— start —

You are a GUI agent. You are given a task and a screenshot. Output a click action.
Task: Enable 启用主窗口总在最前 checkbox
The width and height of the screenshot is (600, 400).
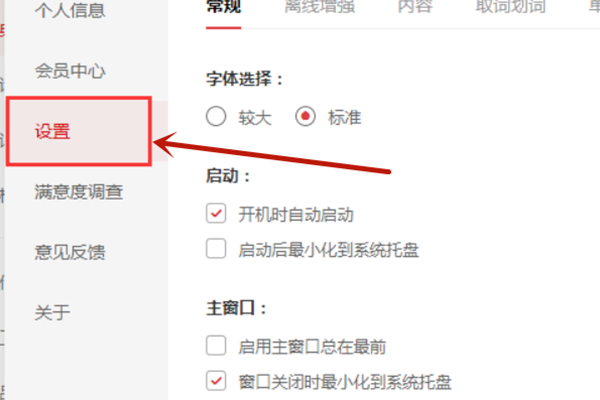(216, 346)
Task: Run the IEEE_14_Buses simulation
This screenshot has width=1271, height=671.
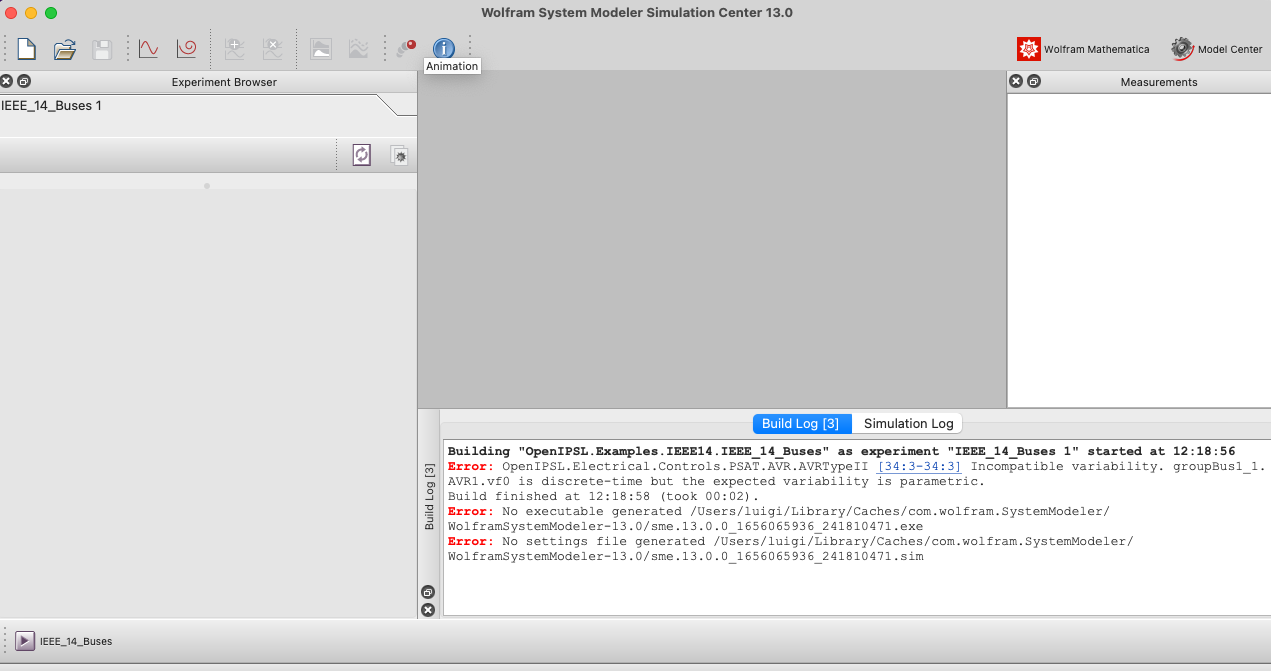Action: [x=27, y=641]
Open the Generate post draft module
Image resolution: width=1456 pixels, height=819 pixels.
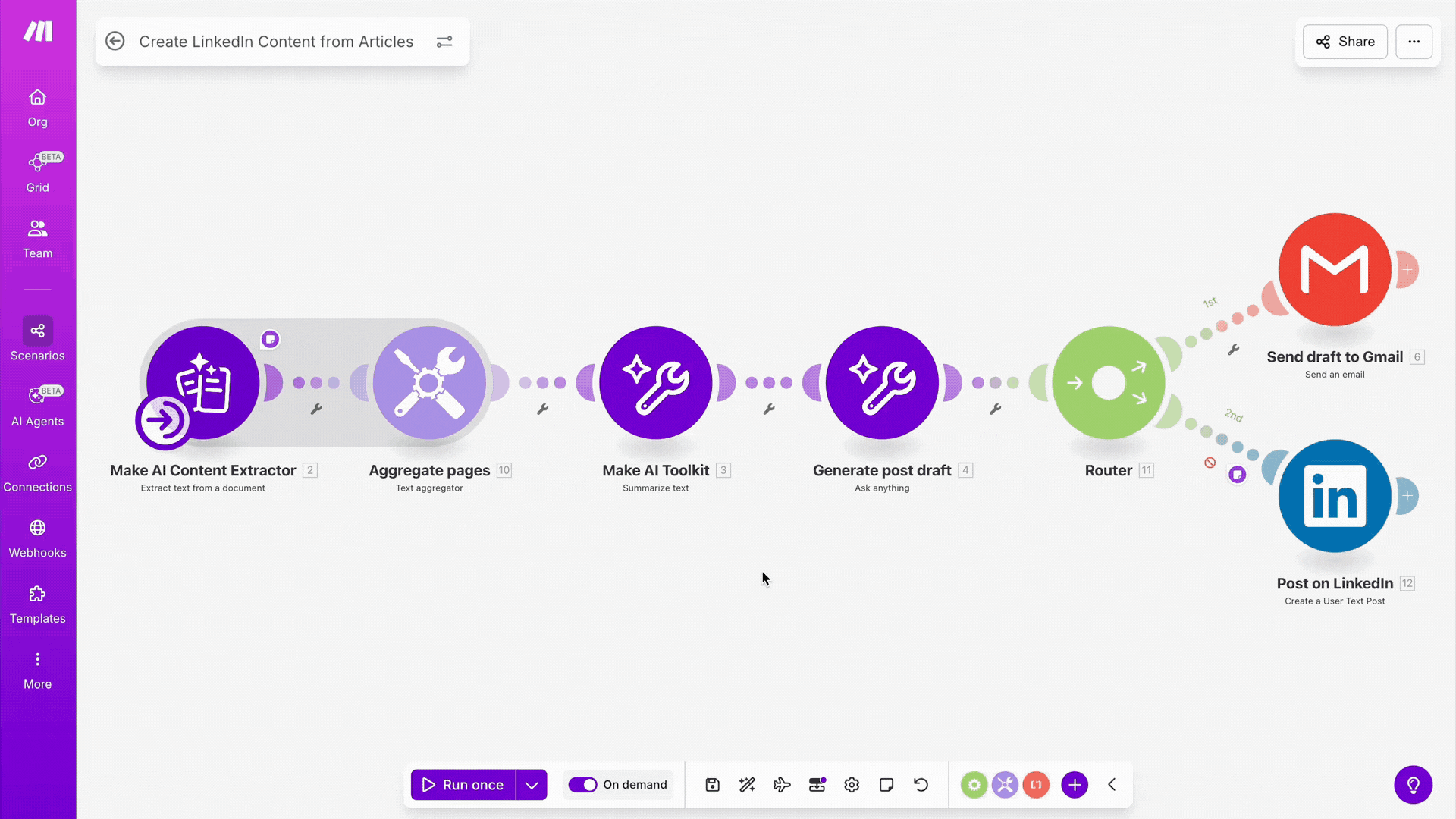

— end —

• [Stated goal]:
Reproduce all of the material above line for line, without altering any wording, and omit the pictures.

• [Correct answer]:
You are a GUI agent. You are given a task and a screenshot. Output a click action.
Task: Enable 启用主窗口总在最前 checkbox
The width and height of the screenshot is (600, 400).
(216, 346)
Task: Run the IEEE_14_Buses simulation
This screenshot has width=1271, height=671.
Action: [x=27, y=641]
Open the Generate post draft module
Image resolution: width=1456 pixels, height=819 pixels.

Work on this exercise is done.